[Task] In the entries that follow, find the line containing "The image size is (1420, 840)."; from there, copy every line exactly through the line containing "Viewport: 1568px width, 782px height.".

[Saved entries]

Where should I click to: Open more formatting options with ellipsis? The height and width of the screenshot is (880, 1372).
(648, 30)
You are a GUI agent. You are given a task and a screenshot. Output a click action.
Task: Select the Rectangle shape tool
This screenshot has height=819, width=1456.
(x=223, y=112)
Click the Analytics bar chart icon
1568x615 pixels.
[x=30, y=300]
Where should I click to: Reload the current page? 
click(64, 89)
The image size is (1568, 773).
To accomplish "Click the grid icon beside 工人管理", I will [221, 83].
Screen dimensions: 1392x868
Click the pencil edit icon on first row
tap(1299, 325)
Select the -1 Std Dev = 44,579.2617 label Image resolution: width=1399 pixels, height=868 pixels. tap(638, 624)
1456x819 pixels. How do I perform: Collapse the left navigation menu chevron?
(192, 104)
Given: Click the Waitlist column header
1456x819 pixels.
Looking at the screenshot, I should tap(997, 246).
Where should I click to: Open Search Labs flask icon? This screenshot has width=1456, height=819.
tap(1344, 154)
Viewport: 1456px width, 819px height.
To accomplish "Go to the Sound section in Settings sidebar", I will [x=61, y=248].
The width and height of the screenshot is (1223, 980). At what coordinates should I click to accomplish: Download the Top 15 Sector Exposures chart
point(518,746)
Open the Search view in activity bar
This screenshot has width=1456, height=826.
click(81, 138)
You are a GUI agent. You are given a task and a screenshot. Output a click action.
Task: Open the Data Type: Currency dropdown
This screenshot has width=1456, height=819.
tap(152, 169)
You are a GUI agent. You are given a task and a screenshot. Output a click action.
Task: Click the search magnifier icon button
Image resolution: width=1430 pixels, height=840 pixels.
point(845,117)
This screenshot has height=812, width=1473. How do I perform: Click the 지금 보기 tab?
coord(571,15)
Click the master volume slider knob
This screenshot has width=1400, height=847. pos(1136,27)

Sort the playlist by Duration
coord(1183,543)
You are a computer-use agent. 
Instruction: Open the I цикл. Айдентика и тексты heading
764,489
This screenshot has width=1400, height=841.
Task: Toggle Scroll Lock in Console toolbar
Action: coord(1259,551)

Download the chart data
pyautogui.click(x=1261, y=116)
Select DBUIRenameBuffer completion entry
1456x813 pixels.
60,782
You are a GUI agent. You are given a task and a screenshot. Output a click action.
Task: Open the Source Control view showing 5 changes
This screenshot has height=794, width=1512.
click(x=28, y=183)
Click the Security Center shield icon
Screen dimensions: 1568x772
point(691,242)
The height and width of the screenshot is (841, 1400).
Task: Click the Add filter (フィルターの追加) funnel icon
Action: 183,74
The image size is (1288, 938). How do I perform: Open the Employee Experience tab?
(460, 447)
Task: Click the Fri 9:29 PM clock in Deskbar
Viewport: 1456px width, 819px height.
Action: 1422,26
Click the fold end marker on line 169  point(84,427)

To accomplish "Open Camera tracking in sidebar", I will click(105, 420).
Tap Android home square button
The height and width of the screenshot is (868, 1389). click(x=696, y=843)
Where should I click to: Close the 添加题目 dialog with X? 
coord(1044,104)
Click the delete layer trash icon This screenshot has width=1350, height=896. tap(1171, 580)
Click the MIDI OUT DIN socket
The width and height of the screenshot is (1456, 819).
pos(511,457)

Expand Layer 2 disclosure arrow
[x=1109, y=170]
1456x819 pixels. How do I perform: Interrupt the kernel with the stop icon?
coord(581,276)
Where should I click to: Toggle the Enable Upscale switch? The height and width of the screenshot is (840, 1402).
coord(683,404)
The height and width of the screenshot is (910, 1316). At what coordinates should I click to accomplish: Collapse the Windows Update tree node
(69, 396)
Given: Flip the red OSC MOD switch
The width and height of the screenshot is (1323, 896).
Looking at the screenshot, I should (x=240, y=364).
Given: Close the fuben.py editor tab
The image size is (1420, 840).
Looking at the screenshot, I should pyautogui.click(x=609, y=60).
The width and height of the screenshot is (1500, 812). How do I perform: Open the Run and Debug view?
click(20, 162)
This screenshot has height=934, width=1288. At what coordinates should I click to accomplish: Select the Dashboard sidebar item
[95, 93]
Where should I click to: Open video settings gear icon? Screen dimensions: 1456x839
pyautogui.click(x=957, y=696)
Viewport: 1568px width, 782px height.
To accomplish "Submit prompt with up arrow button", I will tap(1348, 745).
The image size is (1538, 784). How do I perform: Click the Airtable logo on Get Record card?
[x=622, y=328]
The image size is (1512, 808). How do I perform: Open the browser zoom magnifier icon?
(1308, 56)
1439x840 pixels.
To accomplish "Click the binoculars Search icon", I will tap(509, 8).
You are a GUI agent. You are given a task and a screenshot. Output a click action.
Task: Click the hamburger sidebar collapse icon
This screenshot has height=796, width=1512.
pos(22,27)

[Expected output]
The image size is (1420, 840).
Looking at the screenshot, I should pyautogui.click(x=609, y=60).
The width and height of the screenshot is (1500, 812). How do I perform: Open the Run and Debug view?
click(20, 162)
This screenshot has height=934, width=1288. At what coordinates should I click to accomplish: Select the Dashboard sidebar item
[95, 93]
Where should I click to: Open video settings gear icon? Screen dimensions: 1456x839
pyautogui.click(x=957, y=696)
Viewport: 1568px width, 782px height.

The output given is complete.